2003 National School-based Youth Risk Behavior
The Youth Risk Behavior Surveillance System (YRBSS) is an epidemiologic surveillance
system that was established by the Centers for Disease Control and Prevention
(CDC) to monitor the prevalence of youth behaviors that most influence health.
The 2003 national school-based Youth Risk Behavior Survey (YRBS) is one component
of the YRBSS.
The YRBS focuses on priority health-risk behaviors established during youth that result in the most significant mortality, morbidity, disability, and social problems during both youth and adulthood. These include: tobacco use; unhealthy dietary behaviors; inadequate physical activity; alcohol and other drug use; sexual behaviors that may result in HIV infection or other sexually transmitted diseases; unintended pregnancies; and behaviors that may result in violence and unintentional injuries, as well as overweight.
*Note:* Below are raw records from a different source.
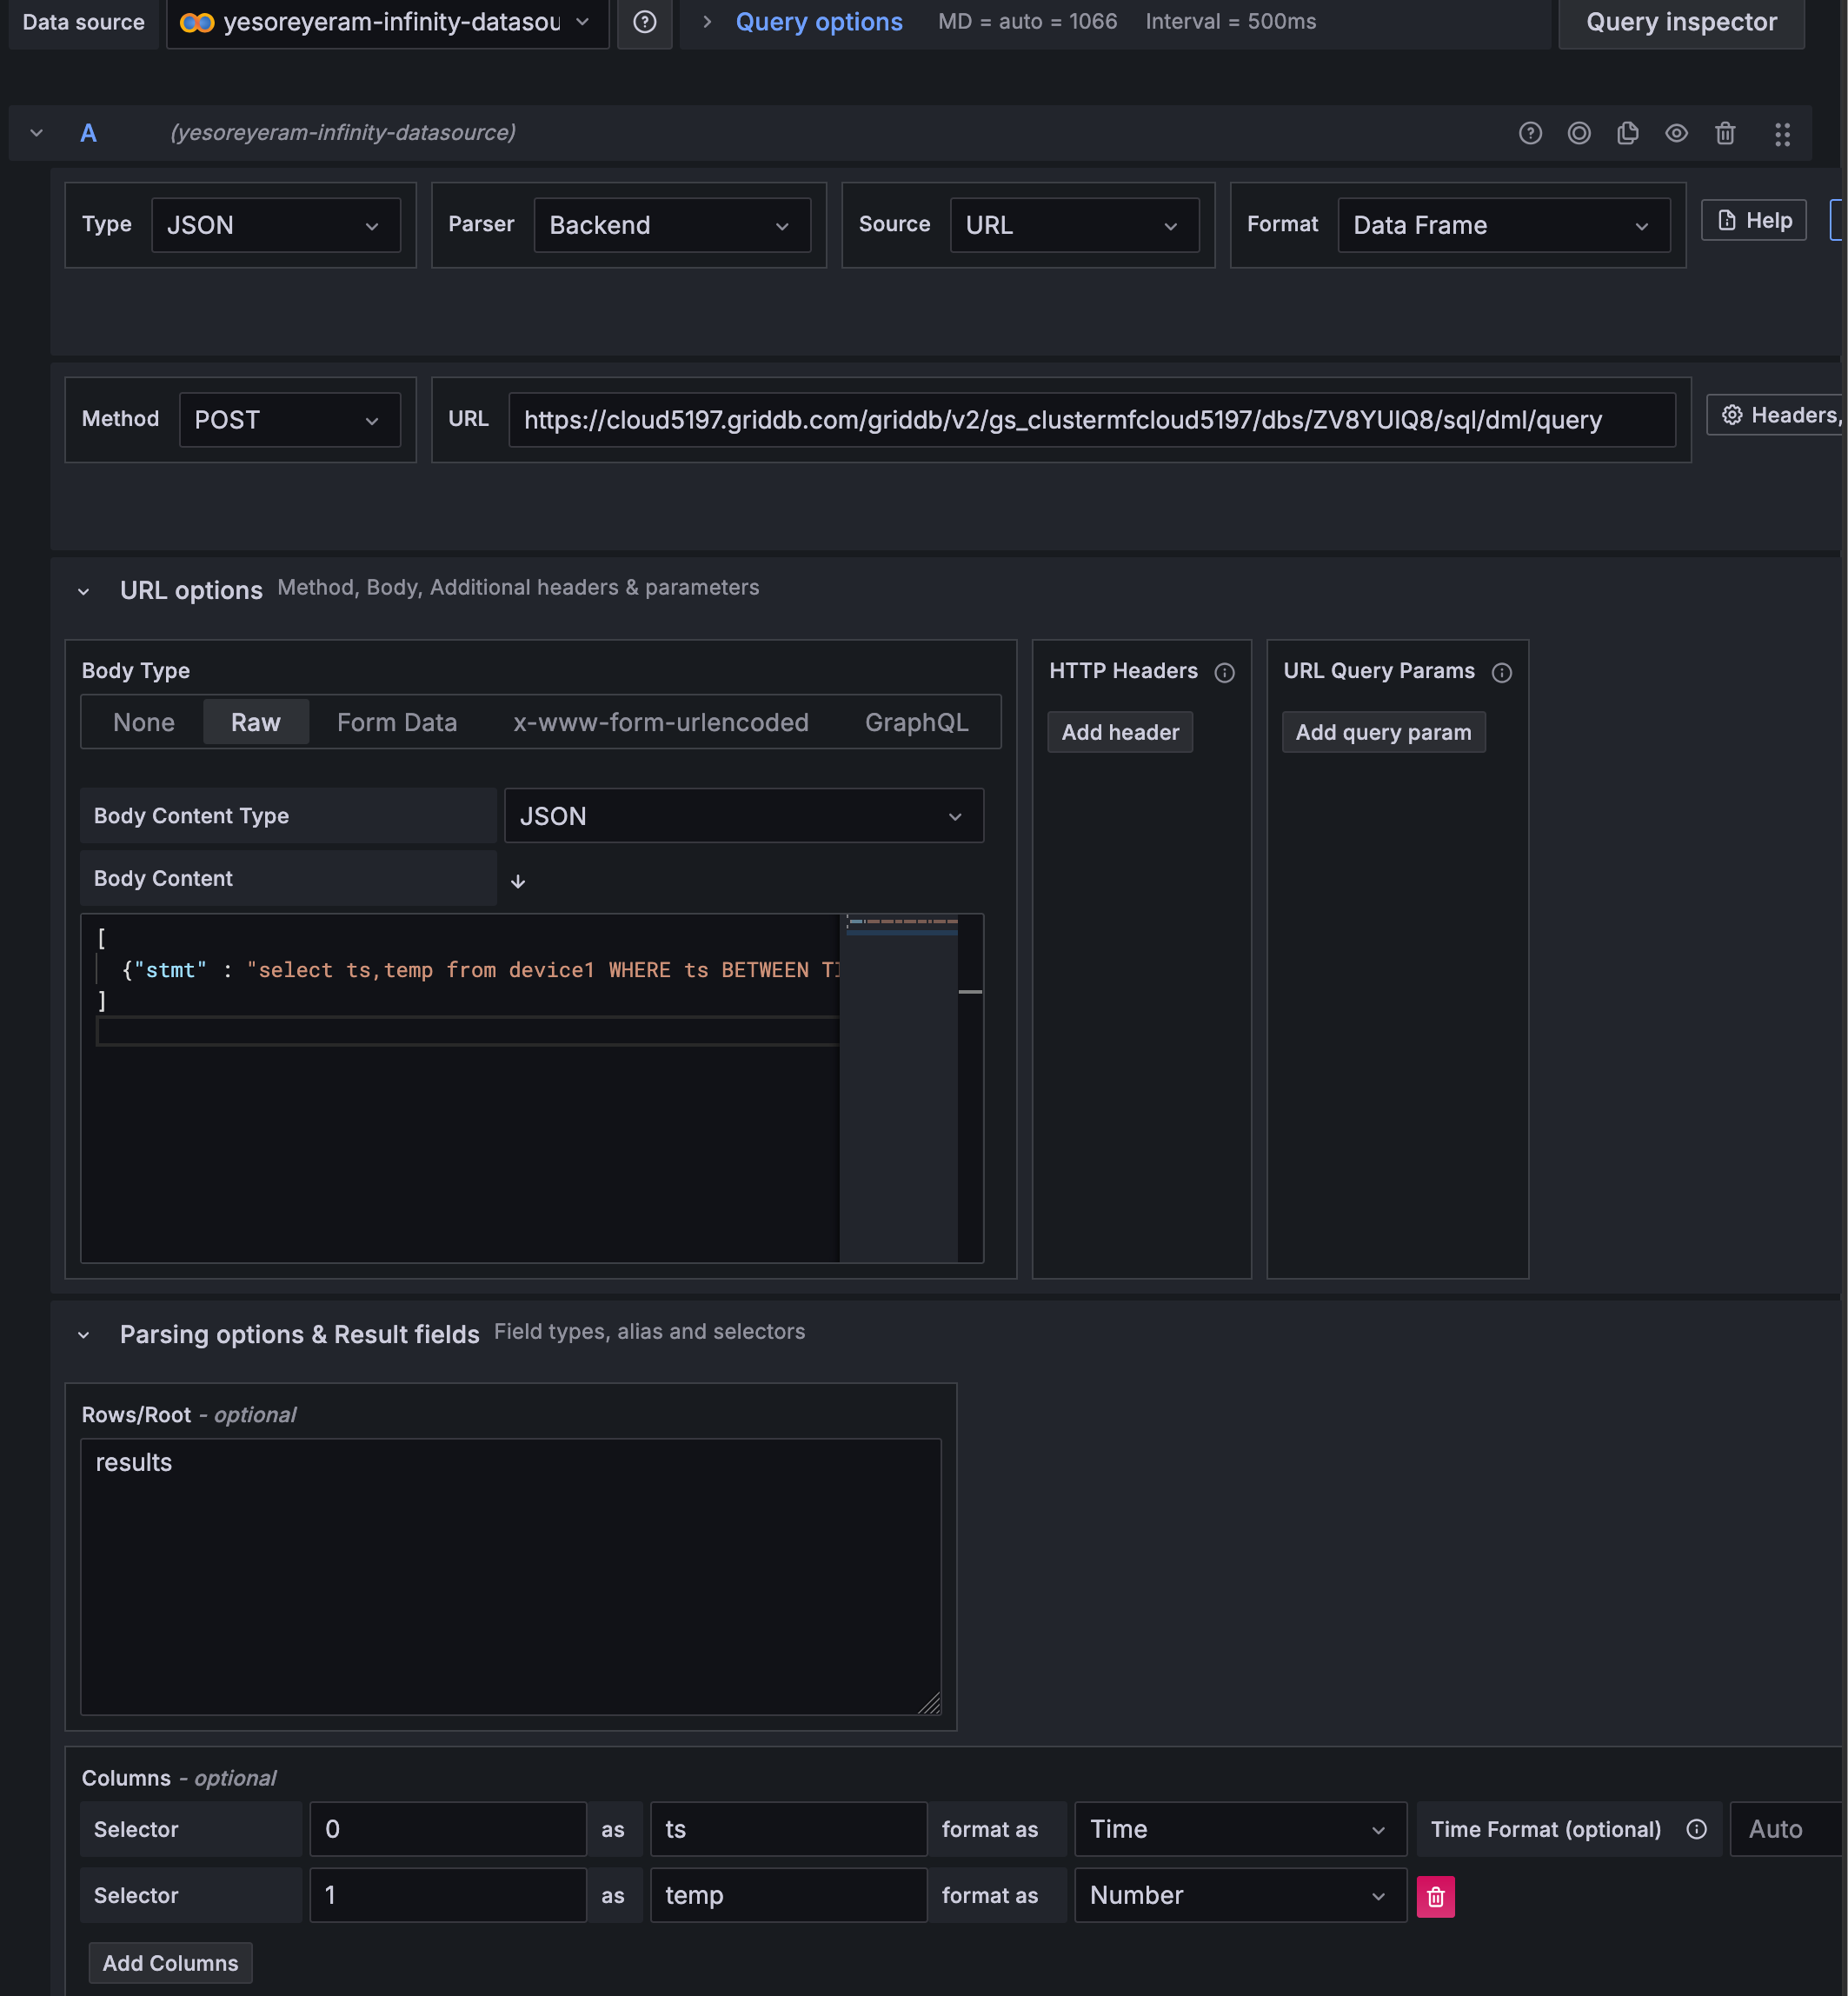This screenshot has height=1996, width=1848.
Task: Click the URL Query Params info icon
Action: click(1501, 672)
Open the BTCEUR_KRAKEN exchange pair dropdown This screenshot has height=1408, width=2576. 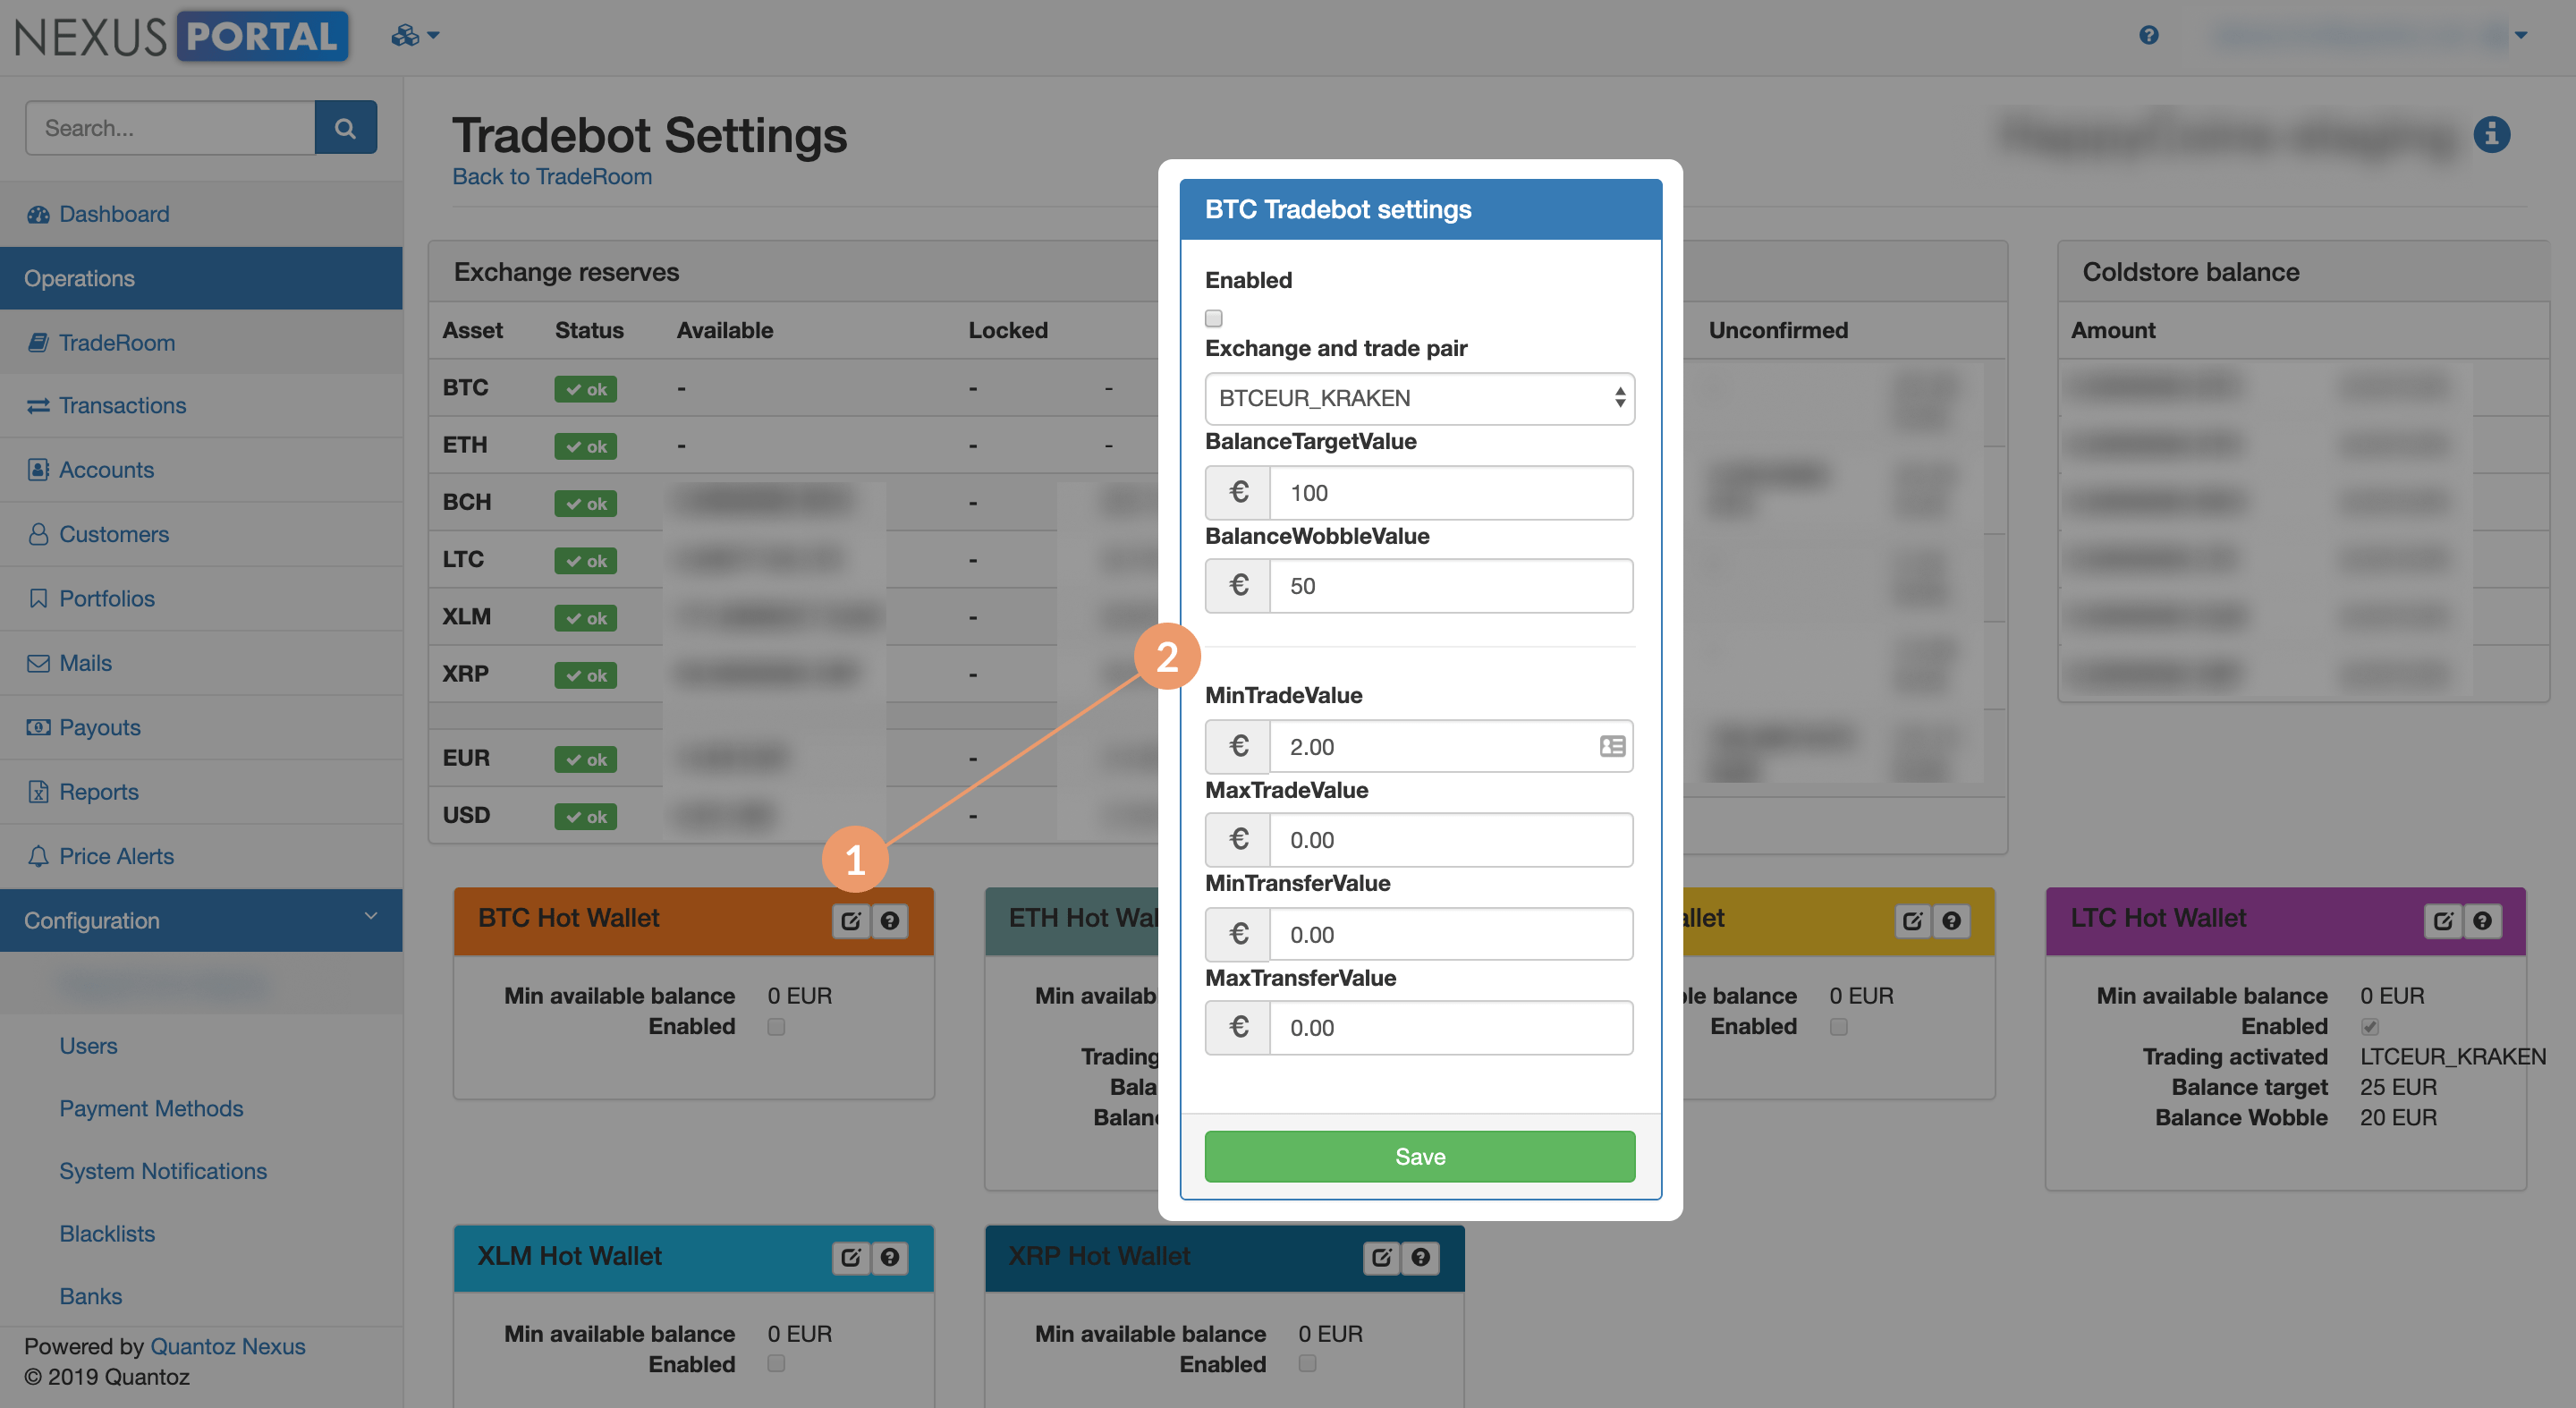coord(1419,398)
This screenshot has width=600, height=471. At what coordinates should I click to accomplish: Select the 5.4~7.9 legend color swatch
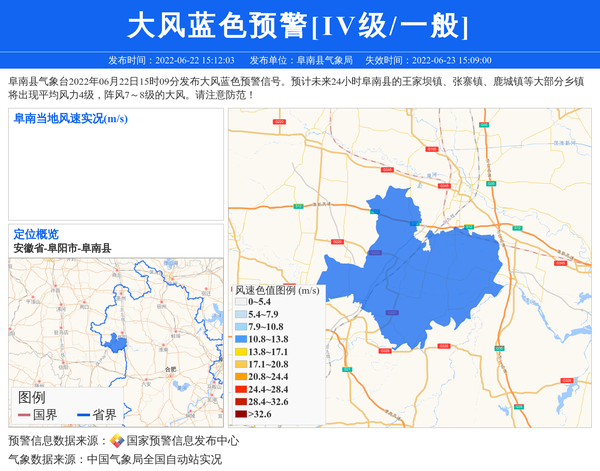coord(241,314)
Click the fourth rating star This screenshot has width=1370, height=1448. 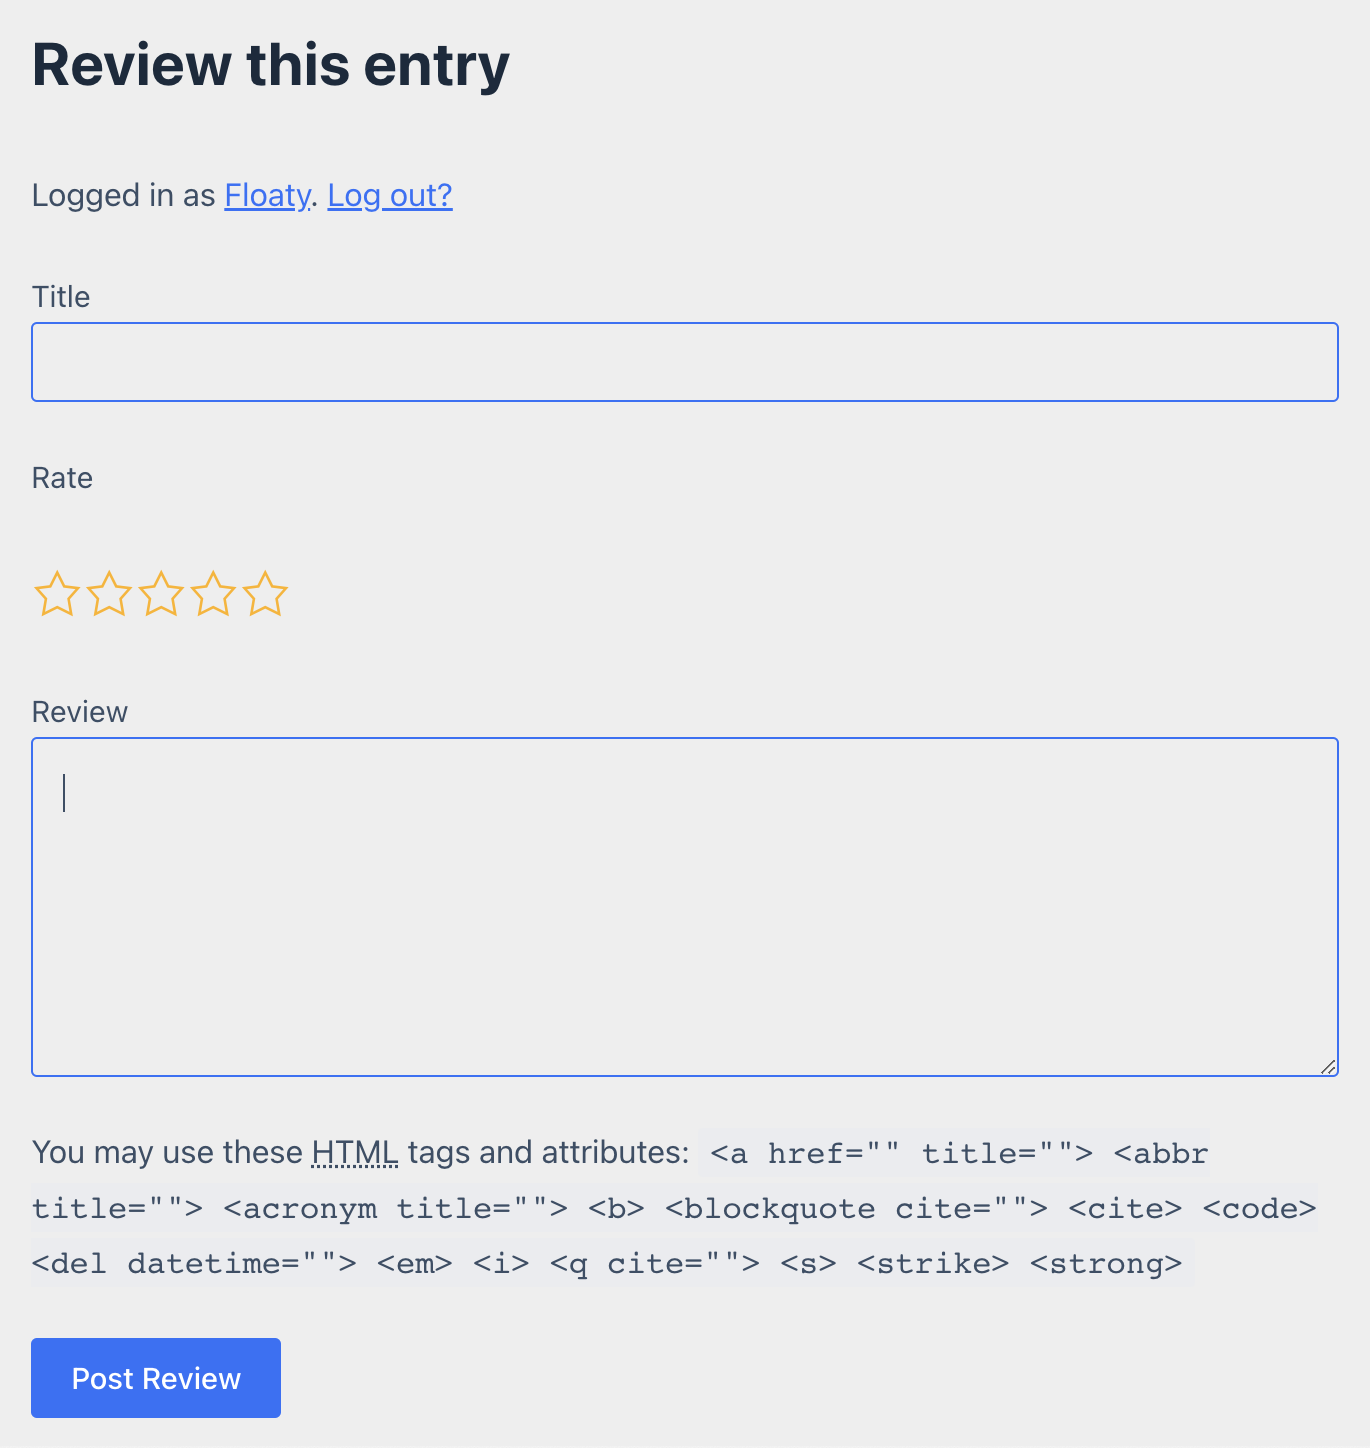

The results from the YRBS will be used by CDC to (1) monitor how priority health-risk behaviors among high school students (grades 9-12) increase, decrease, or remain the same over time; (2) evaluate the impact of broad national, state, and local efforts to prevent priority health-risk behaviors; and (3) monitor progress in achieving three leading health indicators and 15 Healthy People 2010 national health objectives. Results also will be used to help focus programs and policies for comprehensive school health education on the behaviors that contribute most to the leading causes of mortality and morbidity.
This dataset contains 15,214 cases and 205 variables.